Result: Cloud accuracy + local privacy! 🔒

🎯 Recommendation by Use Case

Healthcare (HIPAA)

# Option 1: Local LLM (most private)
client = QWEDLocal(
    base_url="http://localhost:11434/v1",
    model="llama3"
)

# Option 2: Cloud + PII masking (more accurate)
client = QWEDLocal(
    provider="openai",
    mask_pii=True,
    pii_entities=["PERSON", "US_SSN", "MEDICAL_LICENSE"]
)
Recommendation: Cloud + PII masking for critical diagnoses

Finance (PCI-DSS)

client = QWEDLocal(
    provider="openai",
    mask_pii=True,
    pii_entities=["CREDIT_CARD", "IBAN_CODE"]
)
Recommendation: Cloud + PII masking (accuracy matters for money!)

Enterprise (General)

# Development
dev_client = QWEDLocal(base_url="http://localhost:11434/v1", model="llama3")

# Production
prod_client = QWEDLocal(provider="openai", mask_pii=True, cache=True)
Recommendation: Hybrid approach

🚀 The QWED Advantage

Even with local LLMs, QWED catches errors!

Scenario: Local LLM Makes Mistake

client = QWEDLocal(base_url="http://localhost:11434/v1", model="llama3")

# Llama 3 might say: "Derivative of x² is x" (WRONG!)
result = client.verify("What is the derivative of x²?")

# QWED's symbolic verification:
# SymPy: diff(x**2, x) = 2*x
# LLM said: "x"
# QWED: ❌ NO MATCH! 
# result.verified = False
User sees: “Verification failed - LLM answer doesn’t match symbolic proof” But:
  • More failures = worse UX
  • Cloud LLMs = fewer verification failures = better UX

📈 Accuracy in Practice

From QWED internal testing:
DomainLocal LLM (Llama 3 8B)Cloud LLM (GPT-4o-mini)
Basic Math85%98%
Calculus75%95%
Logic (SAT)70%93%
Code Security80%96%
Takeaway: Cloud LLMs reduce verification failures by 15-25%!

🎓 Bottom Line

Start with Local LLM

# Install Ollama
curl -fsSL https://ollama.com/install.sh | sh

# Download model
ollama pull llama3

# Use with QWED
python -c "from qwed_sdk import QWEDLocal; \
  client = QWEDLocal(base_url='http://localhost:11434/v1', model='llama3'); \
  print(client.verify('2+2'))"
Perfect for: Learning, prototyping, hobby projects

Scale to Cloud LLM

# Get API key from OpenAI
export OPENAI_API_KEY="sk-..."

# Use with QWED
python -c "from qwed_sdk import QWEDLocal; \
  client = QWEDLocal(provider='openai', mask_pii=True, cache=True); \
  print(client.verify('2+2'))"
Perfect for: Production, enterprise, critical decisions

❓ FAQ

Q: Can I use Llama 3 70B instead of GPT-4?
A: Yes!
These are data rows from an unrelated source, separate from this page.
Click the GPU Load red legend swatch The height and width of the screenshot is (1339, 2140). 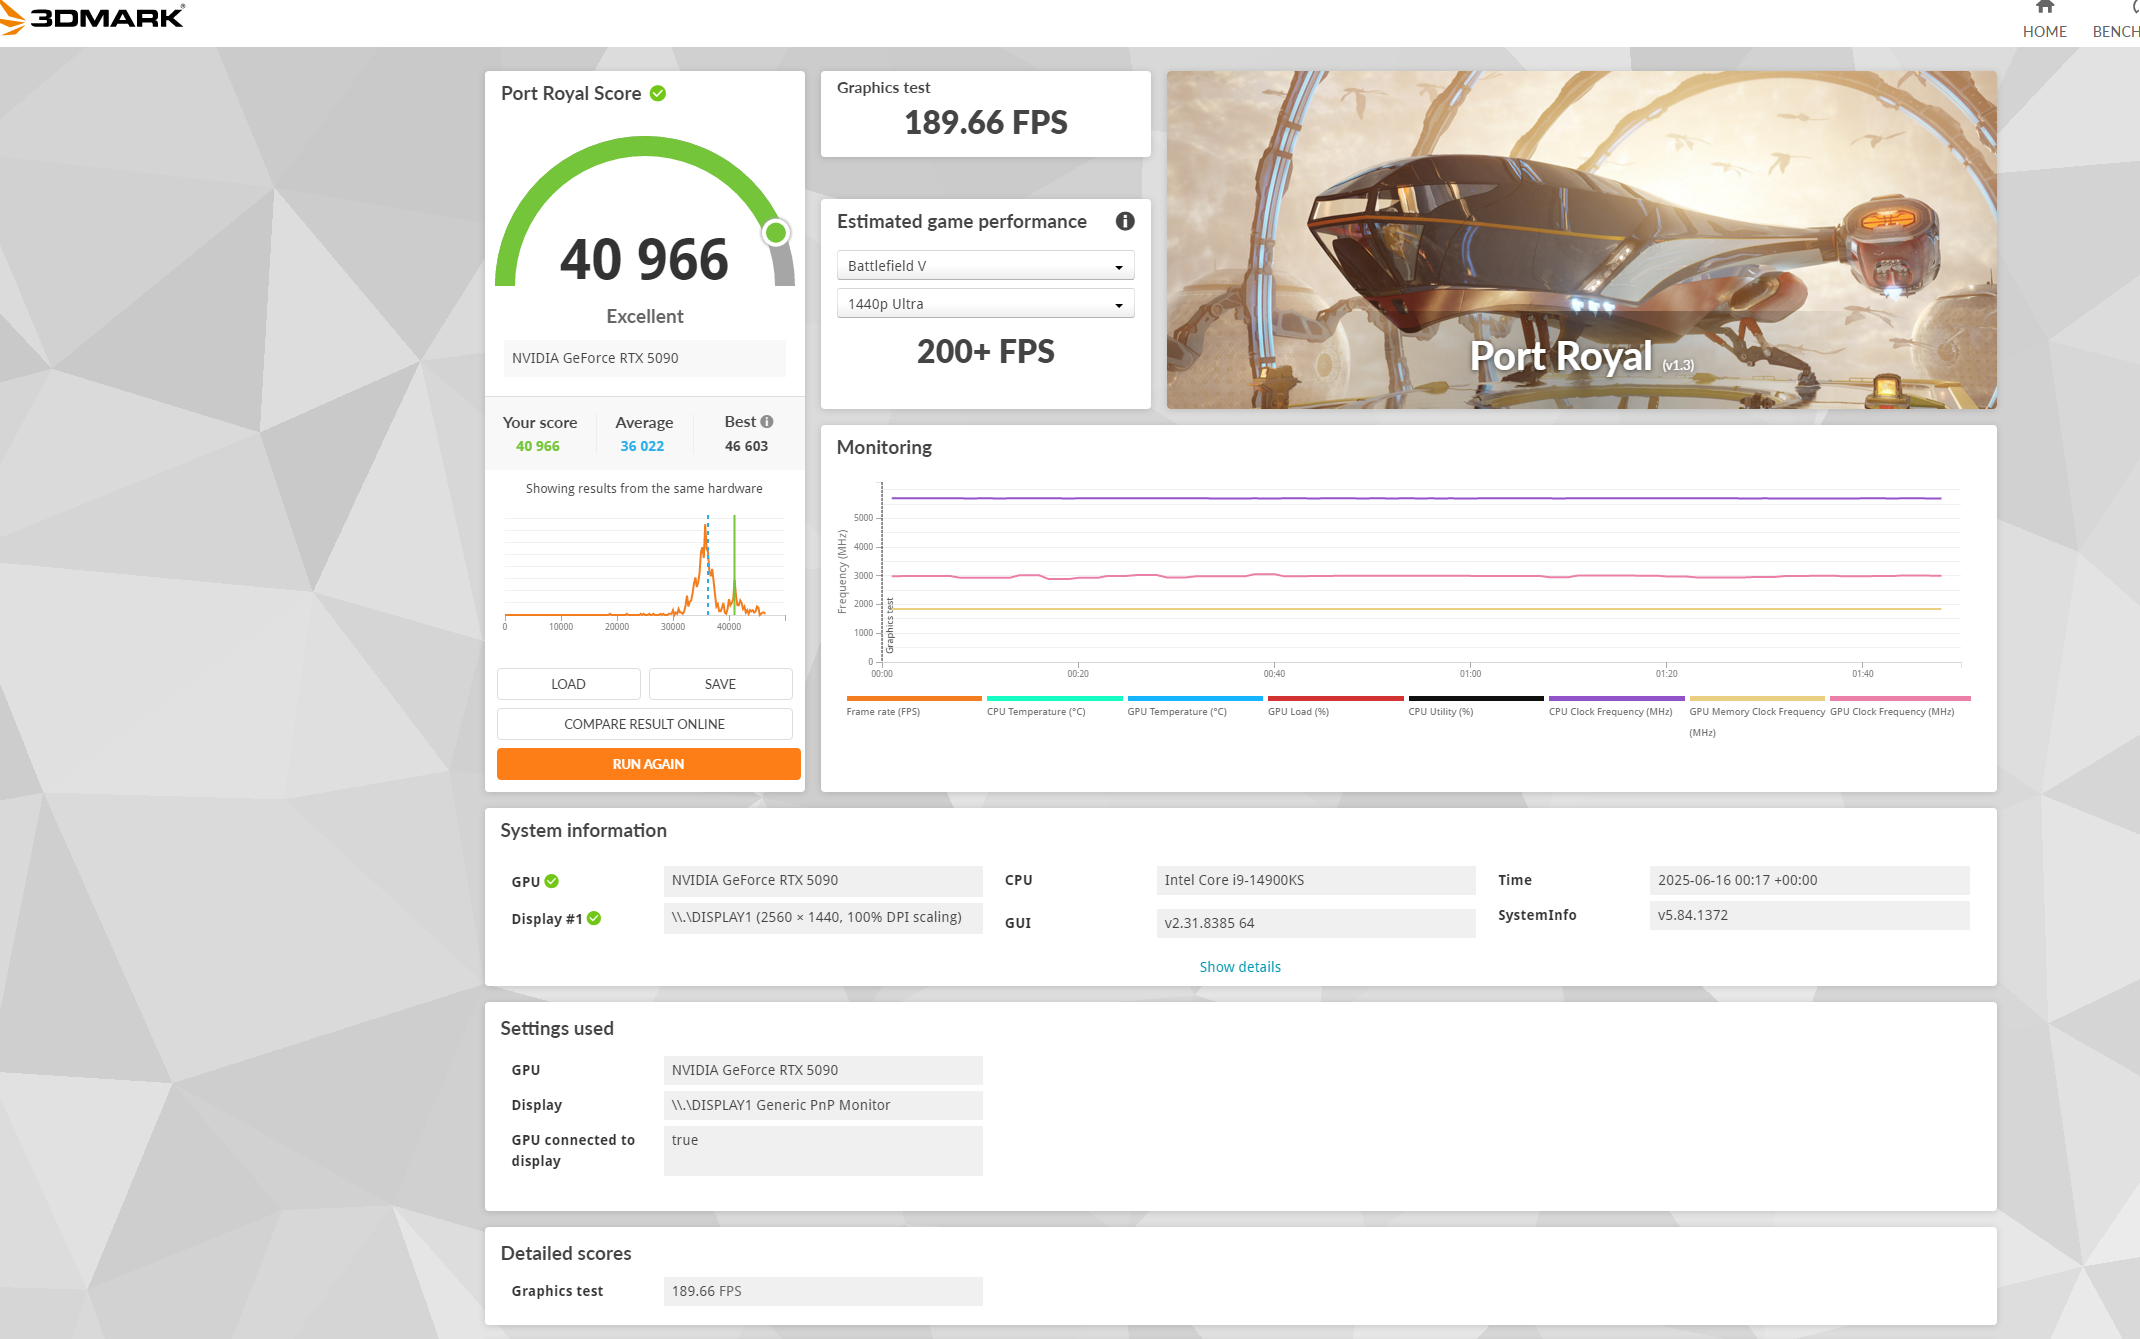[x=1335, y=698]
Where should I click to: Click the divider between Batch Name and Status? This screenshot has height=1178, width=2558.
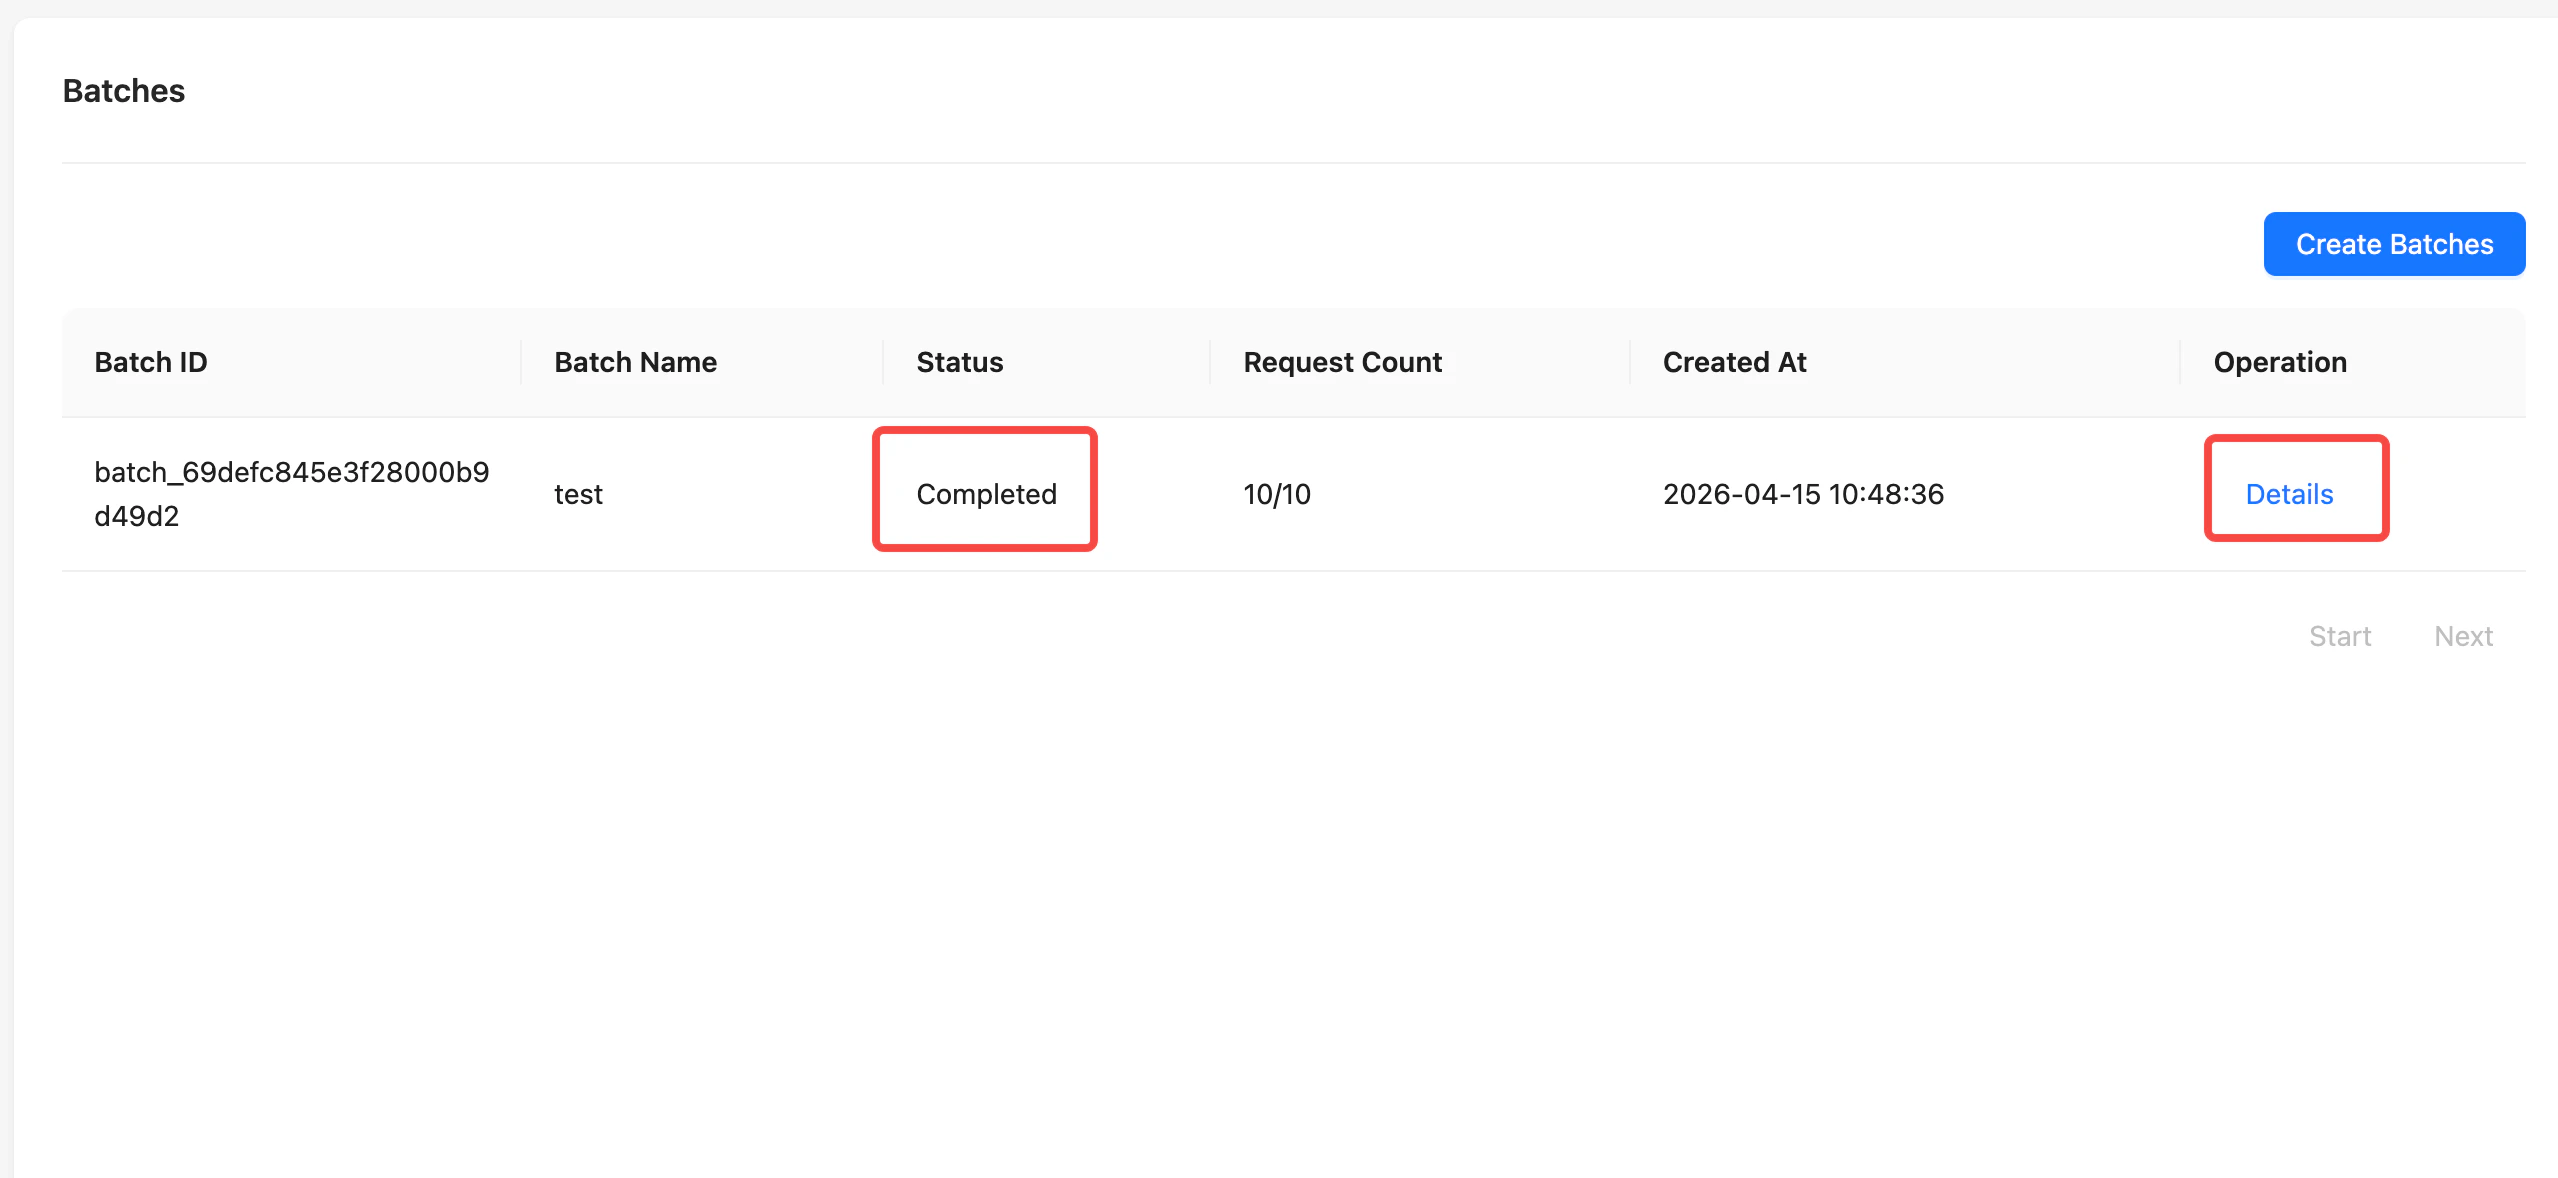(883, 362)
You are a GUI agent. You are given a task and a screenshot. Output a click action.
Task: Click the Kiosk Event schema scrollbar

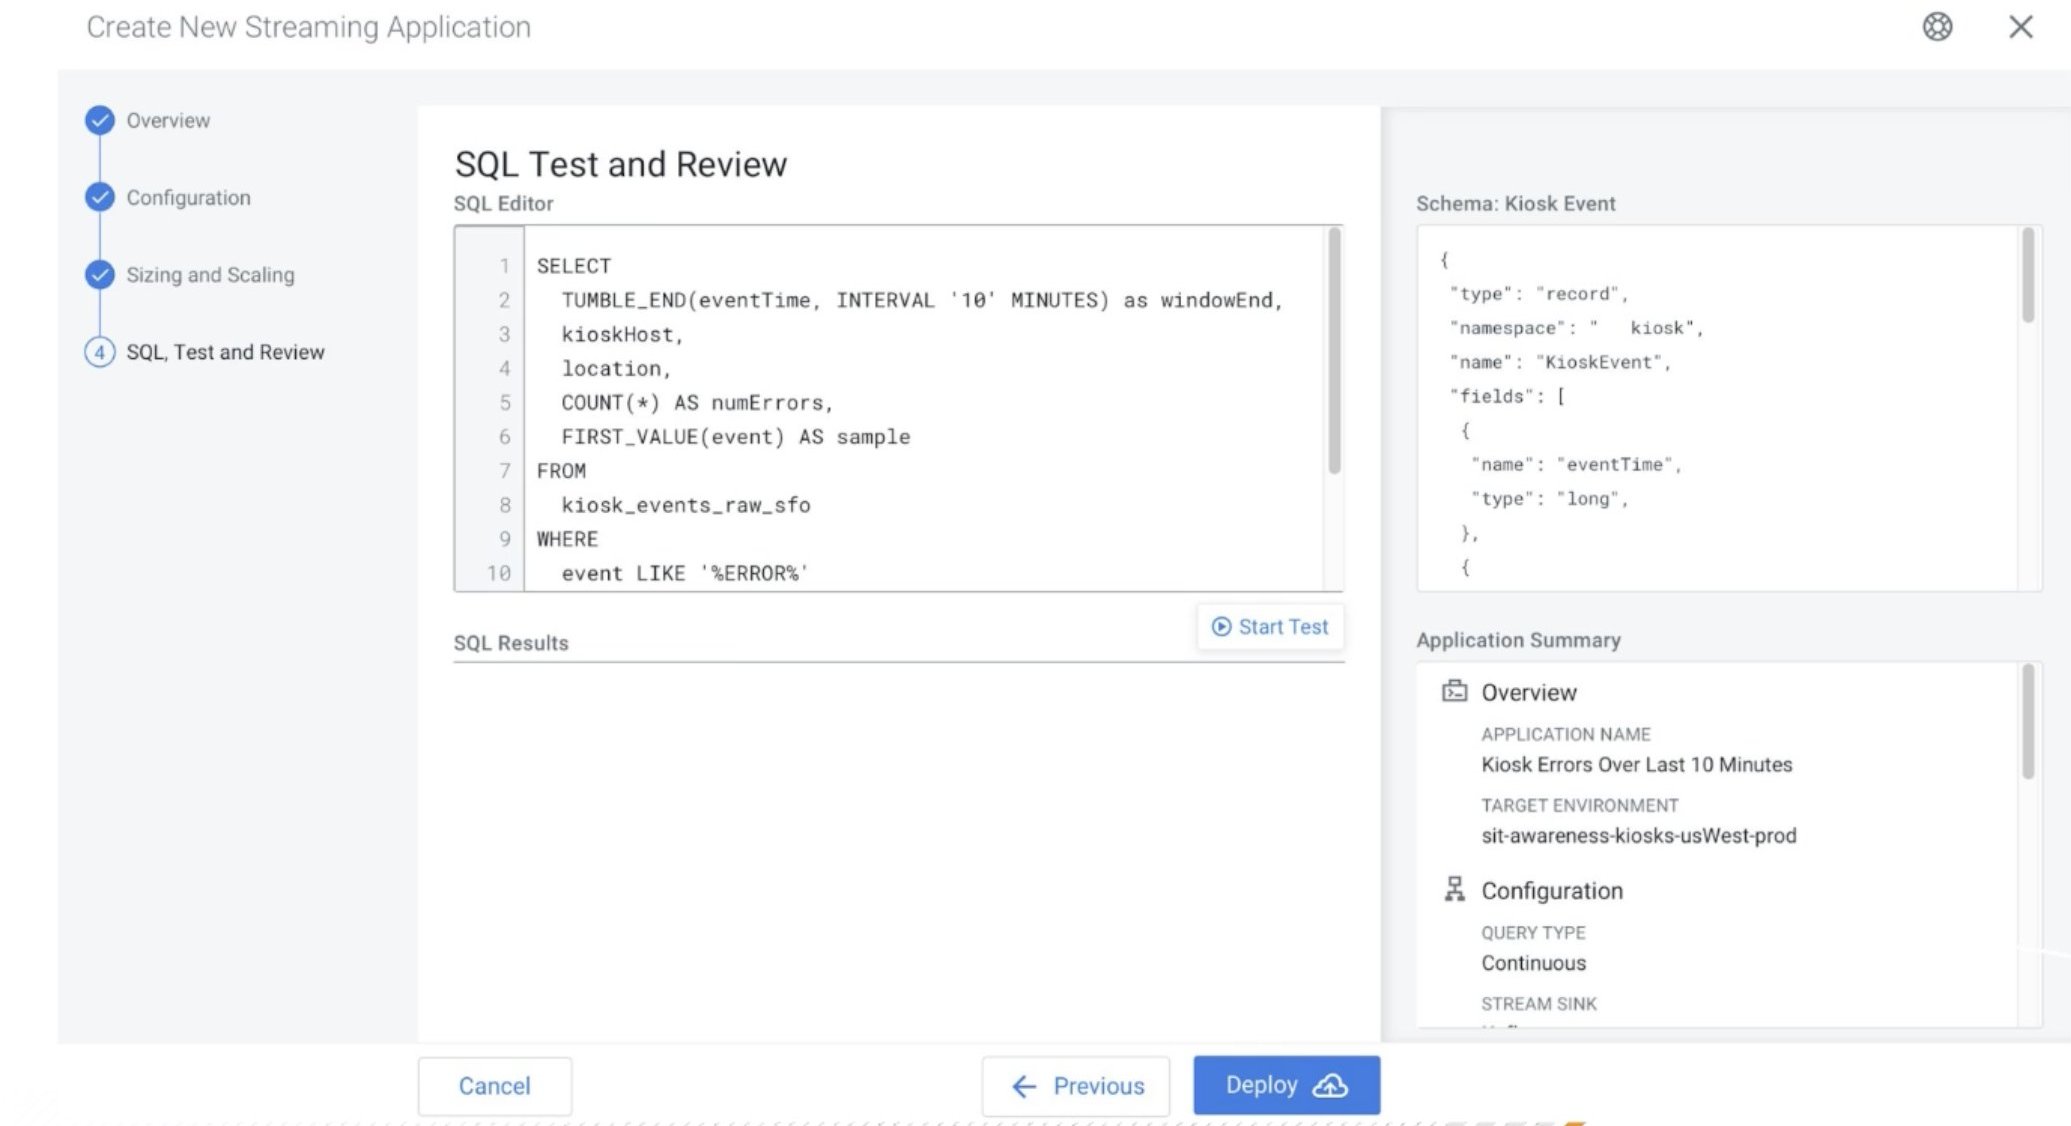2027,275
Larger local models (70B+) approach cloud accuracy but require significant hardware (40GB+ VRAM).
Q: Is Ollama really free?
A: Yes! Fully open source. You just need hardware to run it.
Q: What about Google Gemini?
A: QWED supports Gemini! Similar accuracy to GPT-4/Claude.
Q: Can I switch between local and cloud?
A: Absolutely! Change the provider parameter anytime.
Q: Do I need PII masking with local LLMs?
A: Not necessarily, but it’s still good practice for audit trails.

The choice is yours - QWED works with both! 🚀 Recommendation: Start local (free), scale to cloud (reliable) when it matters.